### CONSIGNE
Relevez toutes les lignes des enregistrements ci-dessous qui contiennent le mot « Action ». Respectez les majuscules et les minuscules.

### DONNÉES FOURNIES
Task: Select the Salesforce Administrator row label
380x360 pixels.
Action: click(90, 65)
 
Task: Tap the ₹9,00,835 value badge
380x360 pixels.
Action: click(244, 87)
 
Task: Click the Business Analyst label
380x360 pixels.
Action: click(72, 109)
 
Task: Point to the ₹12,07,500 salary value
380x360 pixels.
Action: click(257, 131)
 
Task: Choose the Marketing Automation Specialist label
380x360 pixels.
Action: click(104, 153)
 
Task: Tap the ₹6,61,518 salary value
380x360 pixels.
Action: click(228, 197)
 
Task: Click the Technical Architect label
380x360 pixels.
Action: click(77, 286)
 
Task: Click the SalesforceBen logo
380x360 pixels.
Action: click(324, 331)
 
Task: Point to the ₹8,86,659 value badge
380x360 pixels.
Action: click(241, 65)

--

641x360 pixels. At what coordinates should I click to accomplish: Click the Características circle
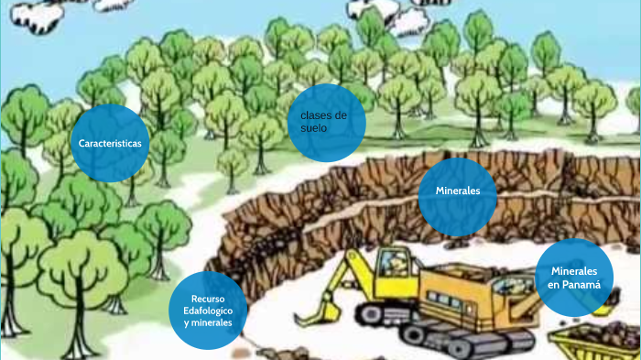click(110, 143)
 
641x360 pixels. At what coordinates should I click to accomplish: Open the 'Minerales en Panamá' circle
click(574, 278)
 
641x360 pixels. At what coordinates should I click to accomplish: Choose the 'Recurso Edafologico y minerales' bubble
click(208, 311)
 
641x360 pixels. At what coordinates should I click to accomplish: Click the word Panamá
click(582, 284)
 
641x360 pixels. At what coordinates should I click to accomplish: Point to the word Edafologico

### RÉPONSE COMPLÈTE
Action: click(90, 65)
Action: click(244, 87)
Action: click(72, 109)
Action: click(257, 131)
Action: click(104, 153)
Action: click(228, 197)
Action: click(77, 286)
Action: click(324, 331)
Action: click(241, 65)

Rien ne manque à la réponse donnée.